Dataset entries:
────────────────────────────────────────
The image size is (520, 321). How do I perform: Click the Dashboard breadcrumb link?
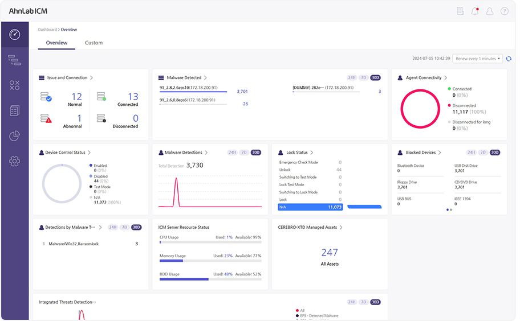(47, 30)
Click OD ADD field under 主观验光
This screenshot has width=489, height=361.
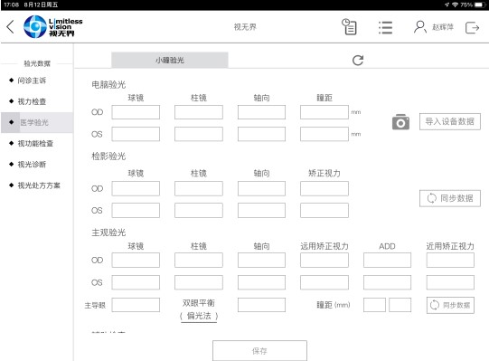click(387, 260)
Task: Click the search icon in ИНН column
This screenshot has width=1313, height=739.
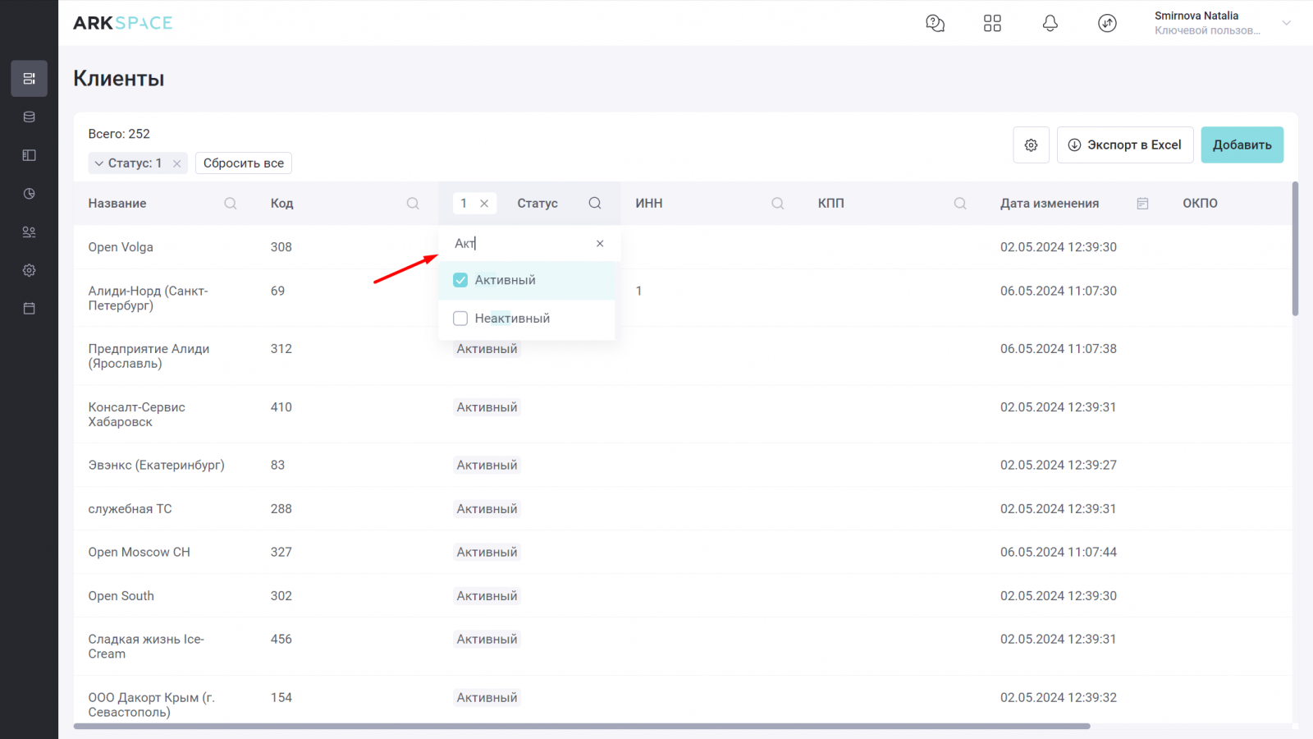Action: [x=777, y=204]
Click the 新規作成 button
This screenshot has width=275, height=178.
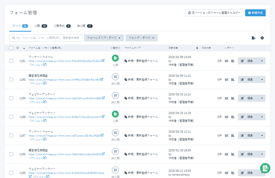pyautogui.click(x=255, y=13)
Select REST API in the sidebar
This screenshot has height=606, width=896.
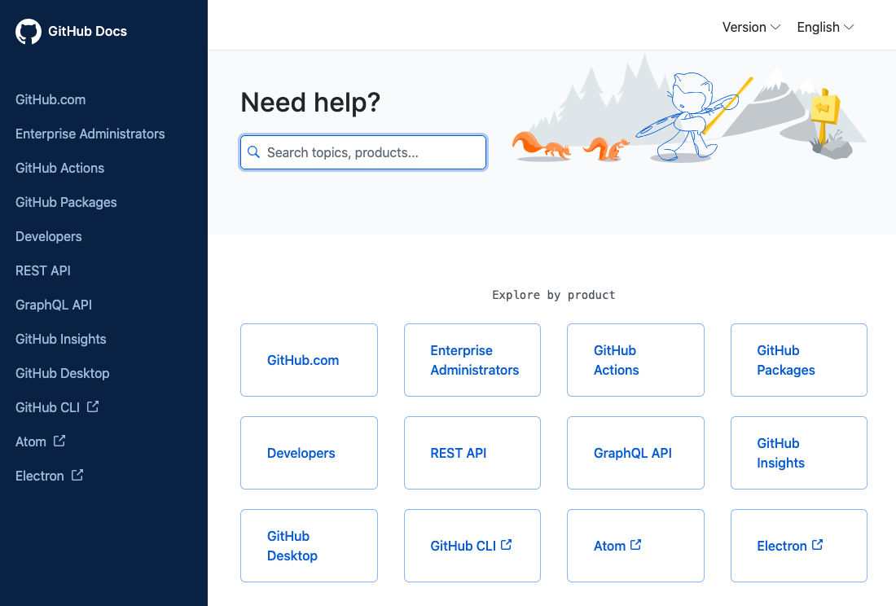42,270
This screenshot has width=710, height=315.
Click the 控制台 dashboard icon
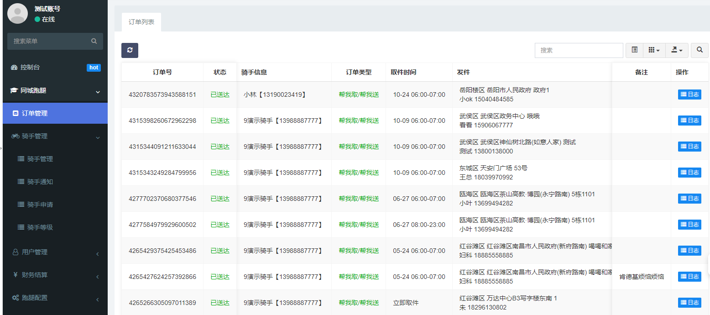[x=14, y=68]
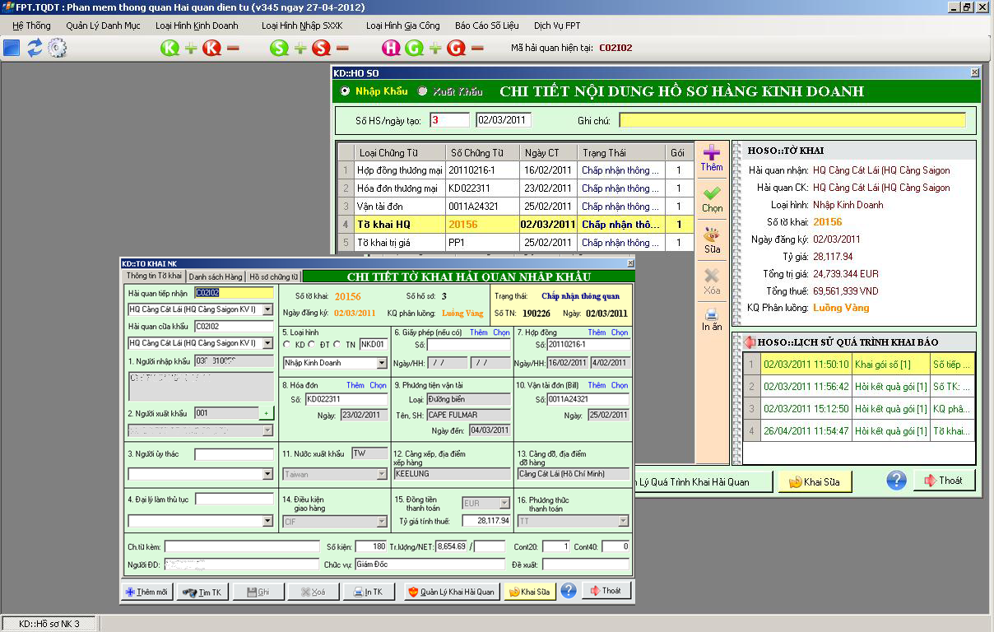Click the Thêm link next to Hóa đơn
The image size is (994, 632).
coord(355,385)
────────────────────────────────────────
# [What you are asked to do]
Exact lines, nothing more: output the one with "This screenshot has width=489, height=361." and every later line through the end of the data, skipping pictures.

# [Exercise output]
This screenshot has width=489, height=361.
click(387, 260)
Task: Click the search icon in ИНН column
This screenshot has width=1313, height=739.
Action: [x=777, y=204]
Click the 新規作成 button
This screenshot has width=275, height=178.
pyautogui.click(x=255, y=13)
Select REST API in the sidebar
This screenshot has height=606, width=896.
42,270
This screenshot has width=710, height=315.
Click the 控制台 dashboard icon
[x=14, y=68]
Click the Thêm link next to Hóa đơn
The image size is (994, 632).
coord(355,385)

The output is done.